Türk Psikologlar Derneği Kadın Çalışmaları Birimi, 25 Kasım Kadına Yönelik Şiddete Karşı Mücadele ve Uluslararası Dayanışma Günü nedeniyle bir basın bildirisi yayınladı.
Bildiri şöyle:
"Kadına yönelik şiddet, kadın ve erkek arasında eşit olmayan güç ilişkisinden temel alan, kadının toplumda veya aile içinde fiziksel, cinsel ve psikolojik zarar görmesi ve/veya acı çekmesi ile sonuçlanan ya da bu tür sonuçlara yol açabilecek olan tehdit, baskı ve özgürlüğün keyfi olarak engellenmesi şeklinde görülen önemli bir toplumsal sorundur.
"Kadına yönelik şiddet ülkemizde her geçen gün artıyor. Resmi kayıtlara göre, Şubat 2010 ile Ağustos 2011 arasındaki 19 ayda, yurt genelinde 78 bin 500 aile içi şiddet vakası yaşandı. Bu da günde yaklaşık 138, saatte 6, her 10 dakikada bir aile içi şiddet olayı demektir. Alo 183 Hattı'nın verilerine göre ise, Eylül ve Ekim aylarında toplam 1964 kadın sığınma evine girmek için talepte bulunmuştur.

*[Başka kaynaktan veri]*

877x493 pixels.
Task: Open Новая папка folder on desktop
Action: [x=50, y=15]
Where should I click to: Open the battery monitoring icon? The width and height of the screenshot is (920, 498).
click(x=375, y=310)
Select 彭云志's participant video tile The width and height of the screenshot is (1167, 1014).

"Kadınlar şiddeti erken yaşta evlendirilerek, tacize, tecavüze uğrayarak, dövülüp aşağılanarak, insan ticaretinde kullanılarak, eğitim/ çalışma hakları ellerinden alınarak, evlerin içinde kapalı tutularak, üretme hakları ve özgürce yaşamaları engellenerek, gazetelerde, televizyon dizilerinde, reklâmlarda kadına yönelik şiddeti teşvik eden, cinsiyet eşitsizliğini normalleştiren görüntüler, konular aracılığıyla, yasa uygulamalarındaki sorunlarla ve hatta öldürülerek yaşamaktadırlar.

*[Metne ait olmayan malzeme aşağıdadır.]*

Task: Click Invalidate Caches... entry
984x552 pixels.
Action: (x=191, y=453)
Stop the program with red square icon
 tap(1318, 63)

"Kadına yönelik şiddet aynı zamanda önemli bir ruh sağlığı sorunudur. Çünkü şiddet kadının mutsuzluk, çaresizlik, üzüntü, korku gibi duygular hissetmesine dolayısıyla bedensel, ruhsal, cinsel sağlığının bozulmasına neden olmaktadır. Şiddetin fiziksel ve ruhsal sağlık sonuçları bireyin, ailenin ve toplumun tümünü etkilemektedir. Şiddet aile içinde veya toplumda yaşandığında çocuklar, şiddet görüntülerine veya şiddetin kendisine maruz kalarak psikolojik açıdan etkilenmekte ve gelecekte sorunlu genç ve yetişkinler olarak toplumda yer almaktadırlar.

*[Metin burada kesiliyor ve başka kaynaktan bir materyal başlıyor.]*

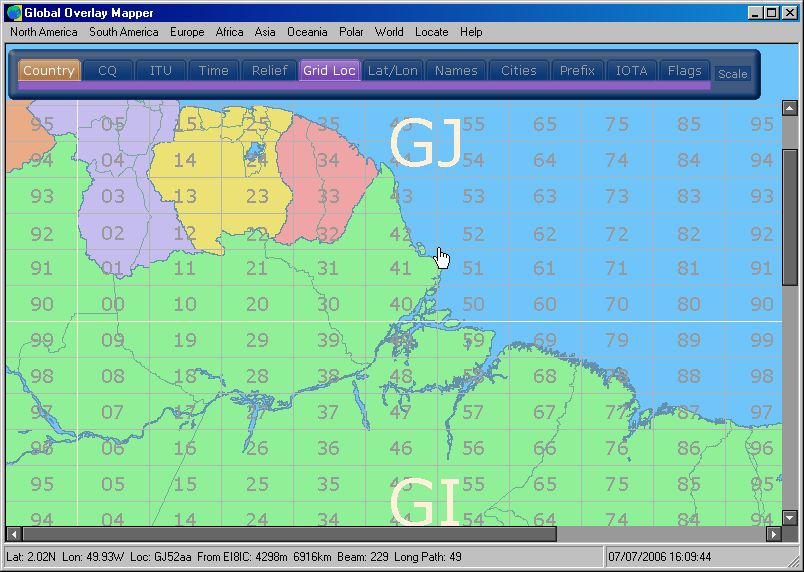Image resolution: width=804 pixels, height=572 pixels.
Task: Enable the CQ zone overlay
Action: coord(107,71)
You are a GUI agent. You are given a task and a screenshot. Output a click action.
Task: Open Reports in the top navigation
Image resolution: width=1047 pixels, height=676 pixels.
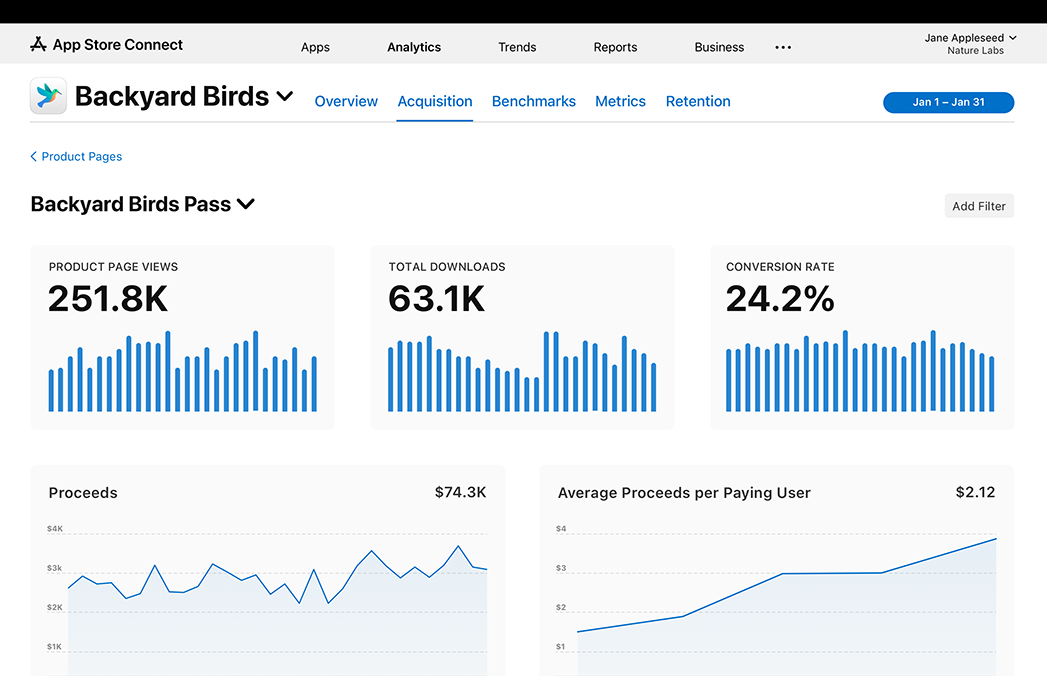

"Toplumda yaygınlaşan kadına yönelik şiddete duyarsız kalarak, görmezden gelerek şiddeti ortadan kaldıramaz ve şiddetten korunamayız. Kadına yönelik şiddetin engellenmesinde toplumsal cinsiyet eşitliğinin sağlanması, yasadaki 'haksız tahrik indirimlerinin' kaldırılması, şiddete uğradığını belirten kadınların her tür yasal haktan faydalanıp korunması, yazılı ve görsel basının konuya duyarlı dil ve görüntülerle etik değerlere önem vererek sunması önemlidir. Hiçbir sorunu gözlerimizi kapatarak çözemeyiz.
"Kadına yönelik şiddetin ortadan kaldırılması için devletin tüm kurumlarıyla konunun sorumluluğunu üstlenmesi, kalıcı ve sürekliliği olan politikalar geliştirmesi ve bu politikaların yaşama geçirmesi gerektiğini, bu toplumsal sorunun aşılması için tüm bireylerin sorumluluk alması gerektiğini düşünüyor kadına yönelik şiddetin engellenmesinde aktif rol almaya davet ediyoruz.